If you're able to talk to a doc about it you should ask how you can improve your diet

Are you drinking a lot of coffee or something?

[–] SorosFootSoldier@hexbear.net 6 points 2 weeks ago (1 children)

Are you drinking a lot of coffee or something?

Could very well be that, I'm up to 6 cups a day so there's probably a connection.

[–] Dirt_Owl@hexbear.net 4 points 2 weeks ago* (last edited 2 weeks ago)

Oh definitely, that amount of coffee will deliver you the shits.

Try to cut down. Again if you have the means to see a doctor about it I would just to get advice to handle coffee withdrawals once you cut down.

I would say start by cutting down to 4 standard cups a day because that at least gets you below the unhealthy limit.

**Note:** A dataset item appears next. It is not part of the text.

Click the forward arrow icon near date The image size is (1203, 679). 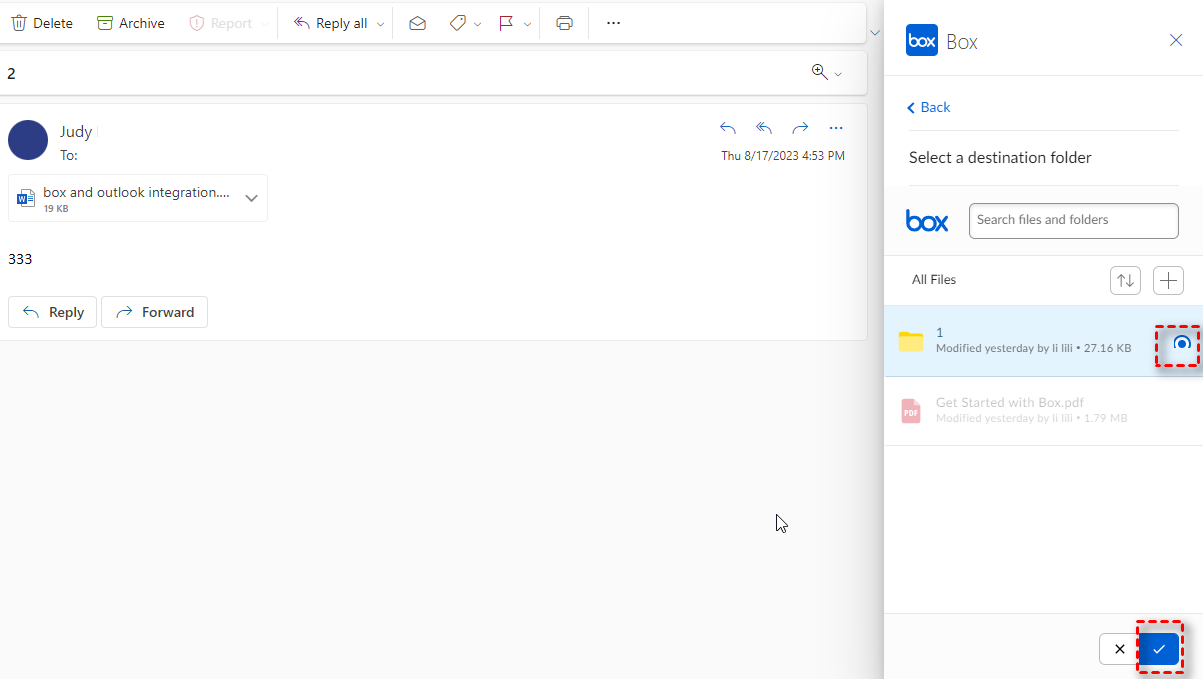click(800, 128)
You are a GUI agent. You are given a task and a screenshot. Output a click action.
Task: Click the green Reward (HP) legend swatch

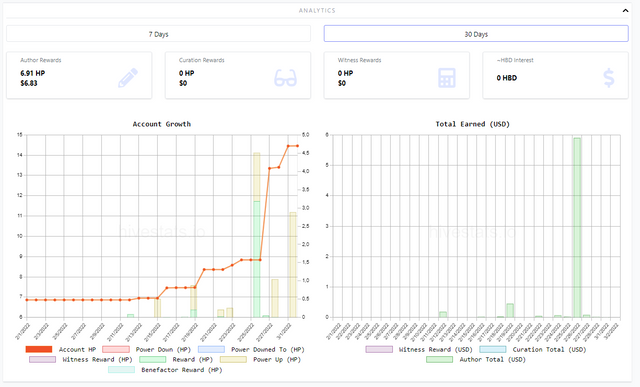pyautogui.click(x=152, y=360)
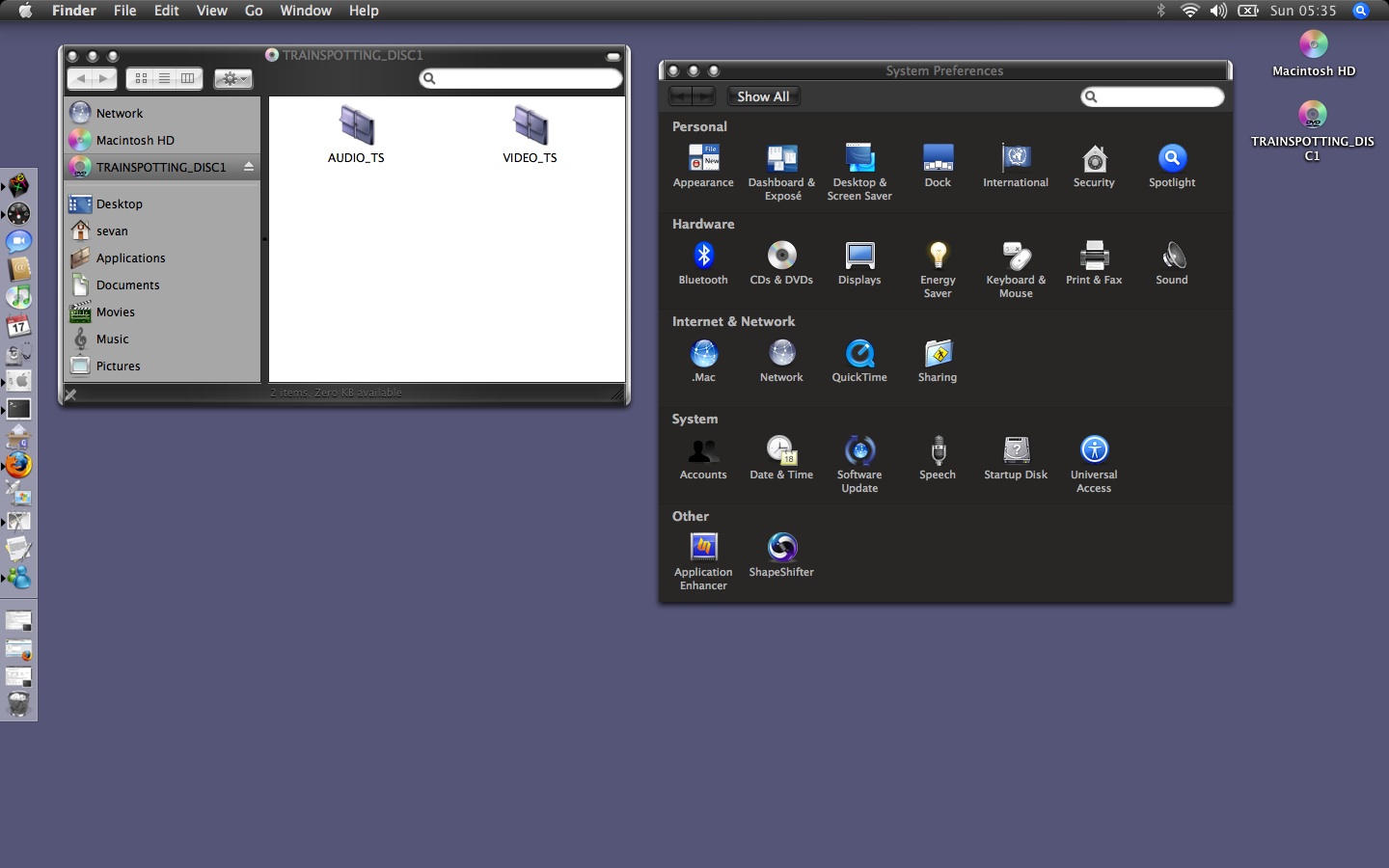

-signed, a caffeine addict

[–] Feinsteins_Ghost@hexbear.net 6 points 2 weeks ago* (last edited 2 weeks ago)

Never trust a fart, comrade.

That said, I trust mine implicitly and will never be let down.

[–] Sulvor@hexbear.net 6 points 2 weeks ago

My buddy did this at a bachelor party on the grooms hotel bed. It happens, good times.

But like 3 times in a year you gotta figure your butt out lol

[–] Facky@hexbear.net 5 points 2 weeks ago

I had this happen a couple times since my gallbladder removal.

[–] Redderthanmisty@lemmygrad.ml 5 points 2 weeks ago

I've had incontinence my whole life.

Best advice I can give: Wear dark pants, and carry an identical spare in a backpack where possible.

[–] Omegamint@hexbear.net 5 points 2 weeks ago

If you suspect at all that you aren't eating enough fiber I would at the very least try out some fiber supplement. Target sells some generic kind for an ok price, it's basically just psyllium husk with a bit of orange flavoring (you mix the stuff up fast and shoot it down, else it gels up). If you get too many runny poops it's usually a lack of fiber, and at least in the immediate term supplementing can help (or when you just haven't got much fiber in you in the last 48 hours).